Central Baptist Church of Whiteville is being praised by city leaders for leading by example.

The church’s 135 regular members, led by Pastor David Flowers, recently completed a five-month cleanup of the church grounds, as well as neighboring overgrown lot and an old house.

The old house will be converted into a youth center by this summer, and the former Smith Funeral Home property will eventually be home to a gymnasium and classrooms. The church is planning a cookout and painting day for the near future to renovate the old home.

“It’s been a lot of work,” Flowers said. “It looked like a wilderness out there. From some angles, you couldn’t see the church.”

The church has been at the Virgil Street location for more than a decade, Flowers said. The congregation was worried about both the appearance of the overgrown property and the potential health risks of rats, snakes and other vermin.

Derelict properties have been the target of city cleanup efforts for some time, but Central Baptist had no outside help for their project.

They were not facing potential code enforcement action by the city.

The church just decided it was time to clean up the property, Flowers said, and that activity has opened the door to more outreach opportunities for the church.

“They did it with no local, state or federal money,” Mayor Dial Gray said Thursday. “They took on the project themselves, and it looks much, much better. I’d like to see more churches and organizations follow their lead; if enough of them took this kind of attitude, we wouldn’t need code enforcement in town.”

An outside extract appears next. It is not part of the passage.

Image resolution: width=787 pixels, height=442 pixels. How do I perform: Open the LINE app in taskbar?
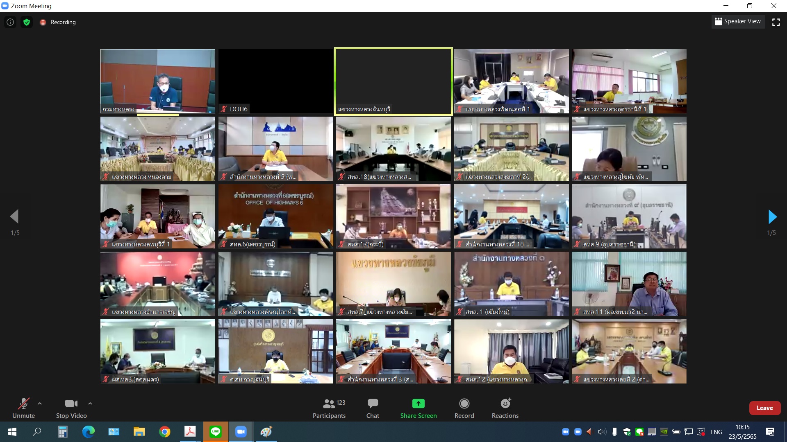pyautogui.click(x=216, y=432)
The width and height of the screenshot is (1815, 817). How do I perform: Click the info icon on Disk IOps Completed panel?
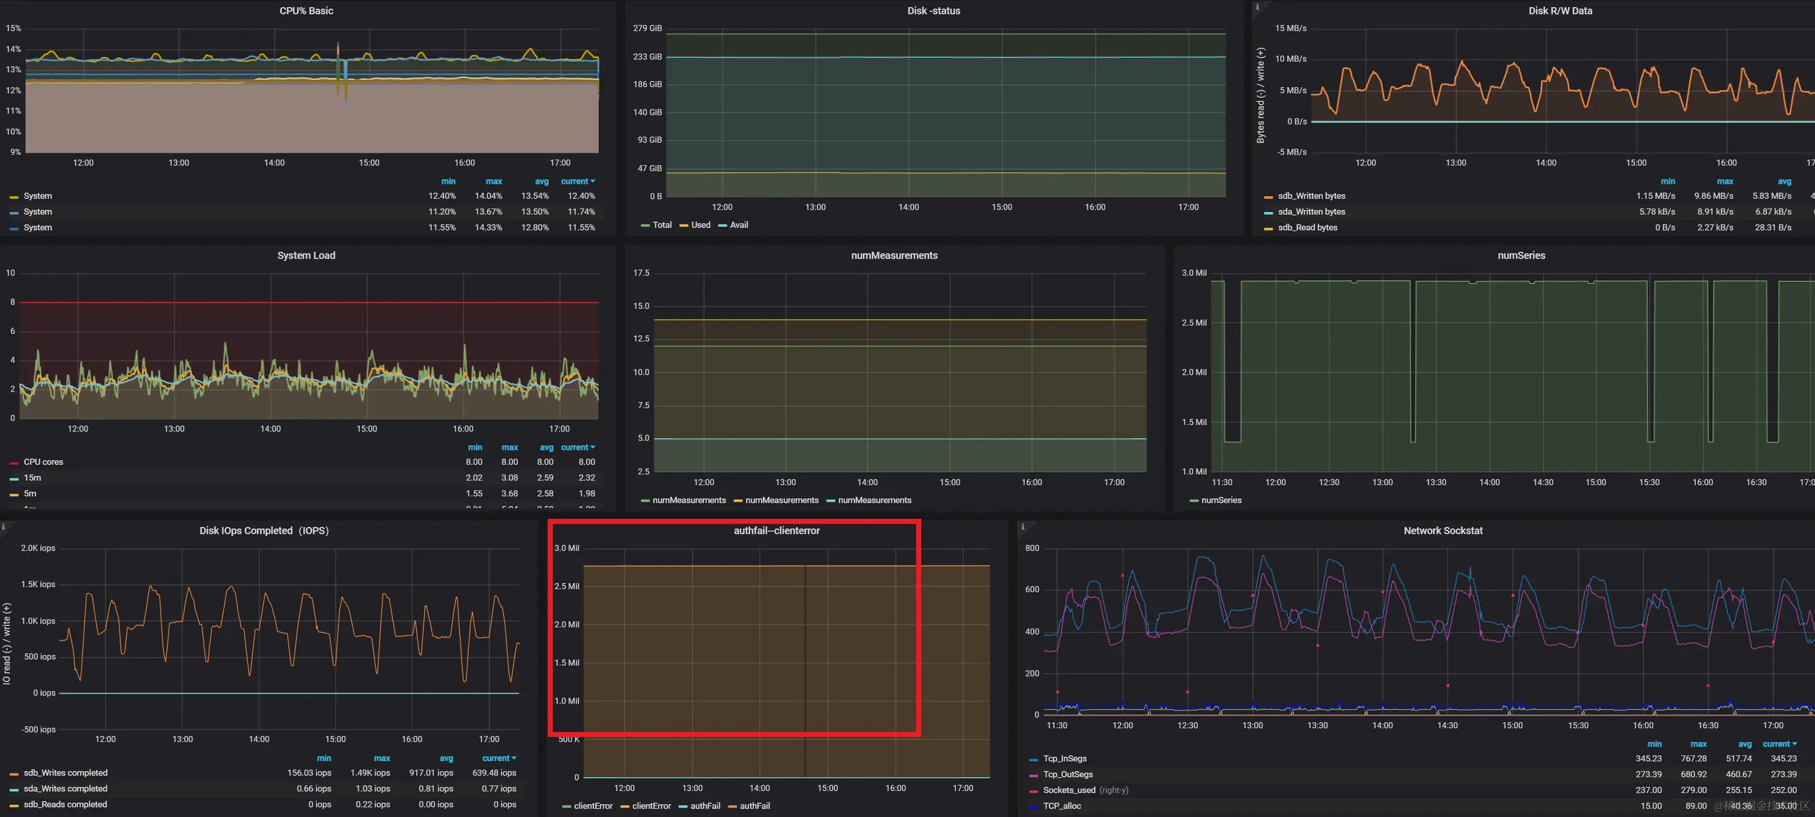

Gray and Flowers work together at Southeastern Community College, and the mayor said he mentioned the overgrown areas at the church to the pastor one day last year.

Flowers talked to his congregation, and a movement was born, he said.

“The lot has been cut down, stumped, and cleaned,” Flowers said. “We’ve even got grass coming up now so it doesn’t look so bare. It’s a whole new place compared to how it was.”

J.D. Cogdale did some of the heavier work for the church, Flowers said, but the bulk of the work was done and will be done by the congregation.

The task has been a bonding experience for the congregation, Flowers said.

“The hard work brought us closer together,” Flowers said. “When you work together on something, you share the experience.”

Flowers said the youth center and gym will give children a safe place to learn and play, without being on the streets.

“We want to provide a safe, warm welcoming place where young people know they can have fun without being in danger,” Flowers continued. “The clean-up was just the first step toward that. Eventually we want to see computer classes and other activities to help our young people improve themselves.”

“A church starts on the outside, not in the sanctuary,” he said. “To get people to come in, we have to go out to invite them, and they have to want to come inside before they can hear the word.”